USGS-NWQL: O-1124-94:  Nitroaromatic compounds in water by HPLC

  • Summary
  • Analytes
  • Revision
  • Data and Sites
Official Method Name
Extraction of nitroaromatic compounds from water by polystyrene divinylbenzene cartridge and determination by high-performance liquid chromatography
Current Revision
1994
Media
WATER
Instrumentation
High Performance Liquid Chromatography with Photodiode-Array Detection
Method Subcategory
Organic
Method Source
  USGS-NWQL
Citation
Lindley, C.E., Burkhardt, M.R.,and DeRussseau, S.N., 1994, Methods of analysis by the U.S. Geological Survey National Water Quality Laboratory -- Extraction of nitroaromatic compounds from water by polystyrene divinylbenzene cartridge and determination by high-performance liquid chromatography: U.S. Geological Survey Open-File Report 94-62
Brief Method Summary
Analytes are extracted from filtered (0.7-um pore diameter GF/F) using conditioned SPE cartridges. The sample is poured through the reservoir onto the cartridge. The nitroaromatic components are desorbed from the cartridge with acetonitrile immediately after sample extraction to reduce loss of the more volatile nitroaromatic compounds. They are then brought up to volume with reagent-grade water and an aliquot is saved for analysis using reverse phase HPLC with ultraviolet photodiode array detection.
Scope and Application
This method covers the determination of explosive ingredients and selected degradation products in groundwater, surface water, and lysimeter samples.
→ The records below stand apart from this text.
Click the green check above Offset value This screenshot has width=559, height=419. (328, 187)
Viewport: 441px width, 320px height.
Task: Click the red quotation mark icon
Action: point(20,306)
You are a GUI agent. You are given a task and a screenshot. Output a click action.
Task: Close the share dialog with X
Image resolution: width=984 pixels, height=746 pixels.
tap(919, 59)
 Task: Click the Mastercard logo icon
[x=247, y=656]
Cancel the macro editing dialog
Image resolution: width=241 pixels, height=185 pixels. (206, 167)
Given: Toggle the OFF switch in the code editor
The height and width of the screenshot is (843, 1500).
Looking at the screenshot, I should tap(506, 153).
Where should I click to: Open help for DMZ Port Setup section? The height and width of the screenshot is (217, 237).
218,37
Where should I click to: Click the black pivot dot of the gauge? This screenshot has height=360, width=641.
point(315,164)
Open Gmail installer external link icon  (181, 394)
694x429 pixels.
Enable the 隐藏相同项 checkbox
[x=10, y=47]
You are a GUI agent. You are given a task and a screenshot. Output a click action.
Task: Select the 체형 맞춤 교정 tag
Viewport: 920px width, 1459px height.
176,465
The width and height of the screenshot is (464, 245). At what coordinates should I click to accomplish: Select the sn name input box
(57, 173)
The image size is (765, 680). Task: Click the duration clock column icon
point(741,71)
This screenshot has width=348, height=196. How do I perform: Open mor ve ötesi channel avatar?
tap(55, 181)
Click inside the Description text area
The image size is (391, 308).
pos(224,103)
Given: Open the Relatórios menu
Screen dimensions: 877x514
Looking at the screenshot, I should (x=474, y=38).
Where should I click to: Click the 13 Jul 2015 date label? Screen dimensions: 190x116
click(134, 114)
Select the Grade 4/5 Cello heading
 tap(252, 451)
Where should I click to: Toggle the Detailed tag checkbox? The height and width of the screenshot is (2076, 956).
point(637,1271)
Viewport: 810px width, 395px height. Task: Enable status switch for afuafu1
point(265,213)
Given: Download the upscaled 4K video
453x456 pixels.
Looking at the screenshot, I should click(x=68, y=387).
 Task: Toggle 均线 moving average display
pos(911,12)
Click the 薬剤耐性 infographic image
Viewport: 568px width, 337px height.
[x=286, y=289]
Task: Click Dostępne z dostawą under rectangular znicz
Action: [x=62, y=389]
Applicable Concentration Range
0.11 to 0.32 ug/L (based on 1- liter sample size)
Interferences
(A) Polystyrene divinylbenzene material containing uncrosslinked prepolymer (U.S. Army Toxic and Hazardous Materials Agency, written commun., 1991, p. 5; Jenkins and others, 1992, p. 2): Thorough cleaning of material is essential. (B) Non-target analytes including organic compounds having nonpolar, hydrophobic character that are introduced or any naturally occurring: Quality control samples including standards and matrix spikes.
Quality Control Requirements
Laboratory blanks, reagent blanks, spiked samples, duplicate samples, continuing calibration standards, and matrix spikes.
Sample Handling
Filtered (0.7 um GF/F) samples submitted in 1-L amber-glass pesticide bottles sealed with a Teflon-lined cap and chilled until extraction.
Maximum Holding Time
7 days from collection to extraction; 21 days from extraction to analysis.
Relative Cost
$201 to $400
Sample Preparation Methods
Extraction with polystyrene divinylbenzene SPE cartridges and subsequent elution with acetonitrile.